Currently, the post has 2,100 retweets and 15,500 likes with countless replies, many of which are trolling Nichols.

Celebrity chef and host of the US cooking competition program Top Chef, Padma Lakshmi, @PadmaLakshmi asked: “Do you not have taste buds?”

One user, @rwa_ replied to Nichols’s post: “There's a difference between controversial and stupid.”

While tweep @Shade_Nox pointed out that Nichols’s statement was a generalisation: “Yes, an entire country's cuisine is so blanket awful everyone including the people from that country are simply pretending to like it, I'm sure that must be the case.”
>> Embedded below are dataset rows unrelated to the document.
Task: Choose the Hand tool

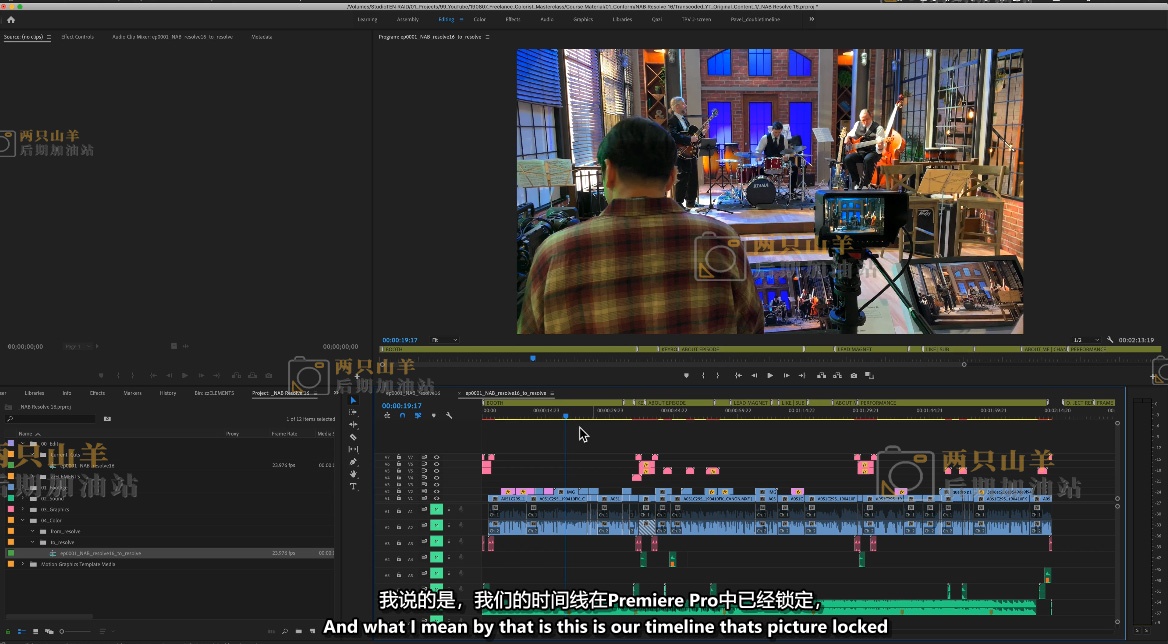Action: coord(353,474)
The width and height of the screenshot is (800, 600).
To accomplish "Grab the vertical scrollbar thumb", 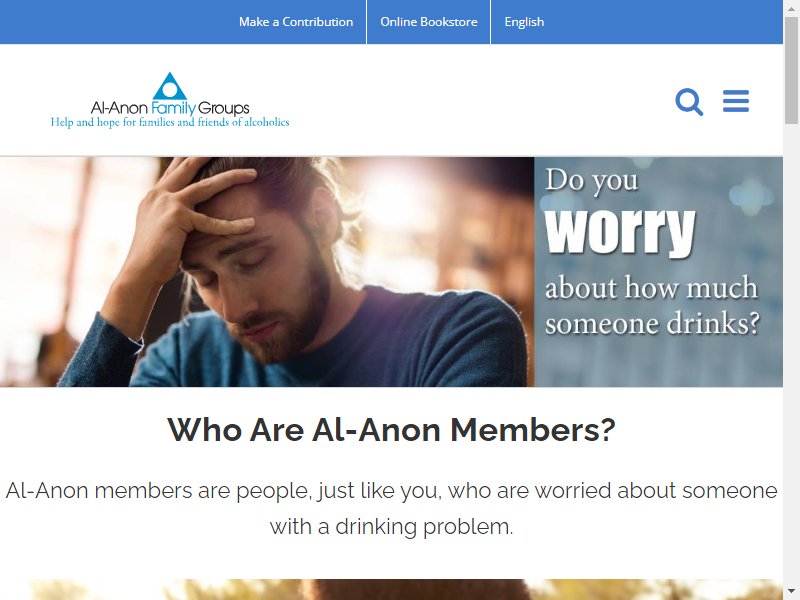I will (791, 70).
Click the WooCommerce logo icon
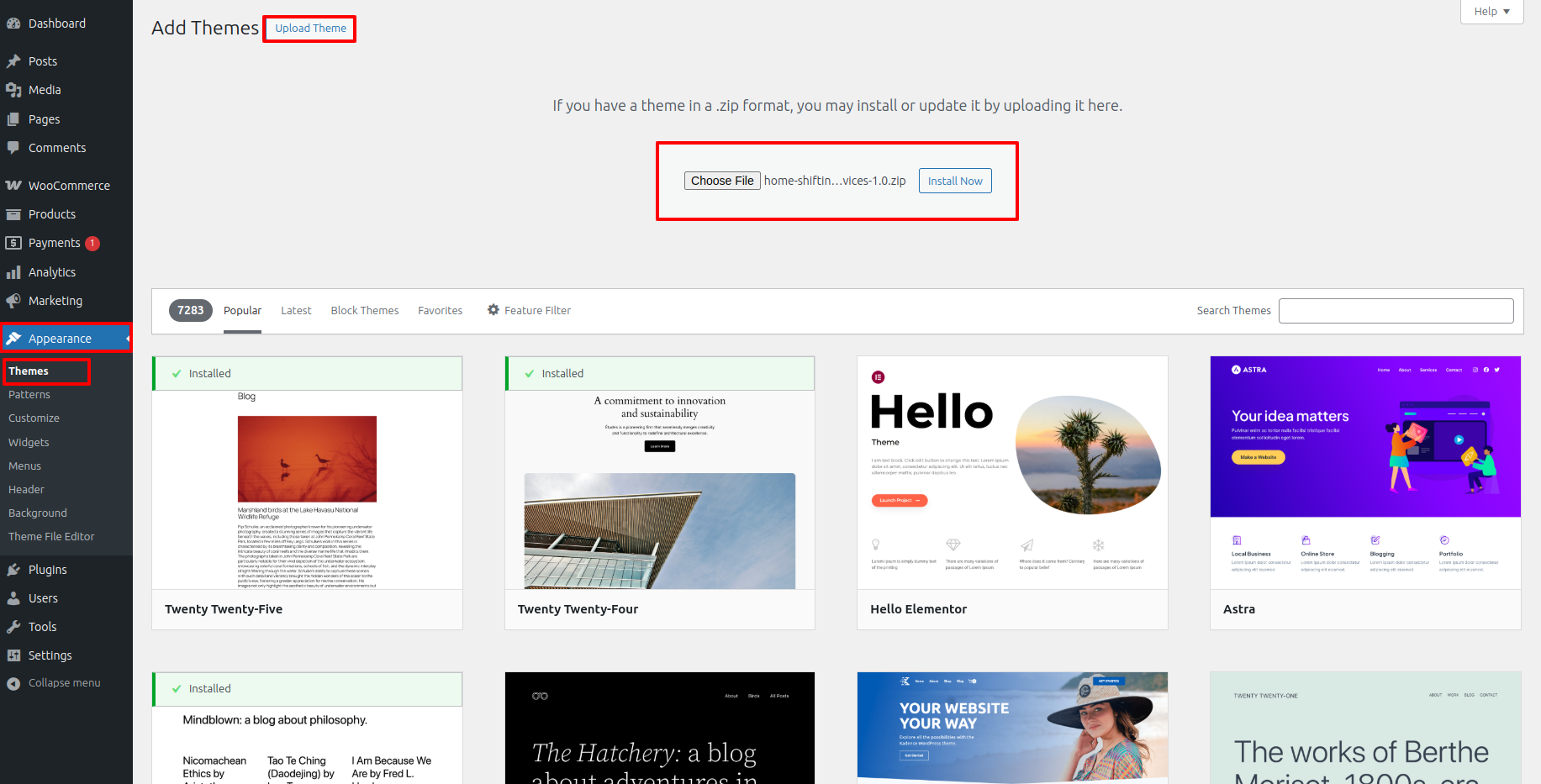1541x784 pixels. click(13, 186)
Twitter user @IsabellaChatte3 highlighted the diversity of food from India: “LOL I'm Indian and have eaten hundreds of dishes but even I haven't discovered over 50 per cent of the cuisine.”

But Nichols seemed unfazed by the criticism and only made more controversial remarks.

“If Indian food is any indication, that’s the cuisine they’ll be serving on the way down,” he wrote in another tweet which was followed by, “The only two foods that I don't eat: Ethiopian and Indian. I'm pretty open about the rest of it.”

And the trolling continued. In typical Twitter fashion, users replied with memes and GIFS.

User @rain4estwhitaka shared a gif in response to Nichols.

Whereas, tweep @PatelSiddhant_ replied with a scene from the movie Joker.

Racism debate

While many joked about the comment, some took the opportunity to give a lesson to Nichols on cuisine in India. There were also those who found his remarks racist.

User @deepsealioness wrote: “Well there is no ‘Indian’ food. Also there is no curry flavour. There is no chai tea.”

Similarly, tweep @ishaantharoor highlighted how it is unsuitable to club all different kinds of dishes from India into one category: “Since we are all here now, think it’s worth reminding the less enlightened that “Indian” food, like ‘Chinese’ food, is as useful a rubric as ‘European’ food.”

Twitter user @dennismhogan thought Nichols’s comments were blatantly racist: “[…], my man thought the challenge was ‘say something super racist’.”

As the incident gained more attention in media and online, the hashtag #MyFavoriteIndianFood started trending on Twitter.

And you guessed it – people used it to share dishes from India they are most fond of.